WHAT TO WORK ON
Below are some records. Copy every line in them that holds "computer".

====== EXTRACTED MATERIAL ======

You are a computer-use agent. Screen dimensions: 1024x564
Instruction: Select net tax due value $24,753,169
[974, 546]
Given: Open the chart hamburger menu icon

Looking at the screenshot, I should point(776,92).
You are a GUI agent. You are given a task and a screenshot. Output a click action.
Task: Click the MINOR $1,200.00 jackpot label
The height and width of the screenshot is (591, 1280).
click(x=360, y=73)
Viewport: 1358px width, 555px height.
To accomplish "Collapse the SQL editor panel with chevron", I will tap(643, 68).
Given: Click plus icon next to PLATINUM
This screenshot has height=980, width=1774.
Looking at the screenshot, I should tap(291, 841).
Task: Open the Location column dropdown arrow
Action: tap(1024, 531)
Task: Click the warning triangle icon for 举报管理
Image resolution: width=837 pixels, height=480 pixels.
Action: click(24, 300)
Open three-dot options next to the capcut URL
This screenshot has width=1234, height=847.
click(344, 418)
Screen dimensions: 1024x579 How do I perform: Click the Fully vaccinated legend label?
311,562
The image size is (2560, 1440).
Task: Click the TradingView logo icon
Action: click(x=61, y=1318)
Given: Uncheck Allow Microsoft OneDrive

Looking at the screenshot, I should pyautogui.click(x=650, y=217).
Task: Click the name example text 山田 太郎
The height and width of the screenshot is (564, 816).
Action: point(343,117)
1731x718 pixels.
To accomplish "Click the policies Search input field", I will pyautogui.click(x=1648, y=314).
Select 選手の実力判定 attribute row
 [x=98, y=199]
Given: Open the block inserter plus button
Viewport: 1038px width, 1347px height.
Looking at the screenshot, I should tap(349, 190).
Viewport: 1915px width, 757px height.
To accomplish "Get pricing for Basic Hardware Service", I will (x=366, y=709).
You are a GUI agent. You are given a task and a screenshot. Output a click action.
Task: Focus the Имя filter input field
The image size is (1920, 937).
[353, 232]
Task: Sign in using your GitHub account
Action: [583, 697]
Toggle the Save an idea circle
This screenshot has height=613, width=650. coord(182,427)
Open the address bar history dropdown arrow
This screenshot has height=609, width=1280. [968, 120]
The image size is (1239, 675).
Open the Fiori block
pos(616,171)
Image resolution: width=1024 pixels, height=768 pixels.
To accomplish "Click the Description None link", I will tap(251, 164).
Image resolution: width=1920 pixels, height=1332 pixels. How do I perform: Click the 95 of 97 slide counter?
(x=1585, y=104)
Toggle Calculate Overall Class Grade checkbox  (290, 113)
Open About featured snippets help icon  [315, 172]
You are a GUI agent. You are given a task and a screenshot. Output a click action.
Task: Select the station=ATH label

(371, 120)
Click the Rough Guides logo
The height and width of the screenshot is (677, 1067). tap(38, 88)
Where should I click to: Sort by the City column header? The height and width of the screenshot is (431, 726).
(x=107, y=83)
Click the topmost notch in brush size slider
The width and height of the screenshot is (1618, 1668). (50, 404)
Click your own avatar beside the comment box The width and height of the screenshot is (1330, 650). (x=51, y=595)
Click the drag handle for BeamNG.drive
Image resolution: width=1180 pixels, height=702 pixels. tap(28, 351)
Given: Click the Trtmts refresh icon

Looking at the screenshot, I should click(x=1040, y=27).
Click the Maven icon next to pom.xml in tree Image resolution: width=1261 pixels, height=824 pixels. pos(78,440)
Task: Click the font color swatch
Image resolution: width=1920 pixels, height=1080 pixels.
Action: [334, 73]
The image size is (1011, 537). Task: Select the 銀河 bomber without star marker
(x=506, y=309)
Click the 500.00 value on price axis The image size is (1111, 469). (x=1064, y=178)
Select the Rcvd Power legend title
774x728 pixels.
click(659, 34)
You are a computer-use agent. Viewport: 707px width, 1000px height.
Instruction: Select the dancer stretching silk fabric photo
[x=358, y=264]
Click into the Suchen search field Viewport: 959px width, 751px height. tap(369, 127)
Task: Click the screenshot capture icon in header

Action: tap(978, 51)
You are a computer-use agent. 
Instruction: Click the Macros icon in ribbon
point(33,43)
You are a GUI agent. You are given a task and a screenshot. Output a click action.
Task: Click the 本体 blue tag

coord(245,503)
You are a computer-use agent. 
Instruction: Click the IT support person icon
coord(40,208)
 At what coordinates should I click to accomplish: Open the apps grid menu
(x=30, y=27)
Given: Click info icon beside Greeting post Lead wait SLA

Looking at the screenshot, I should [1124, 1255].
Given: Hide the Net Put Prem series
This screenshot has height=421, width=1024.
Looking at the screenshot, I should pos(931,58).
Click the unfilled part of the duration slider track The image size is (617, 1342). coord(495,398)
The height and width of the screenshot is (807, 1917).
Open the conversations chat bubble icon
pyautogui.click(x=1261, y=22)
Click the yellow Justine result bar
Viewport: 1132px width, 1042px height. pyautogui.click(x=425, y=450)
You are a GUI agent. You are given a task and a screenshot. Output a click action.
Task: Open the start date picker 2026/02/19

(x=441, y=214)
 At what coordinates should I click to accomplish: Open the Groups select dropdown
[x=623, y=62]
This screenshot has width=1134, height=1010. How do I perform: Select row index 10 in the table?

======

OUTPUT OF THE EXERCISE
You are a computer-use agent. Screen dimensions: 1024x564
You are a computer-use agent. Viewport: 707px width, 1000px height.
You are a computer-use agent. 
You are a computer-use agent. 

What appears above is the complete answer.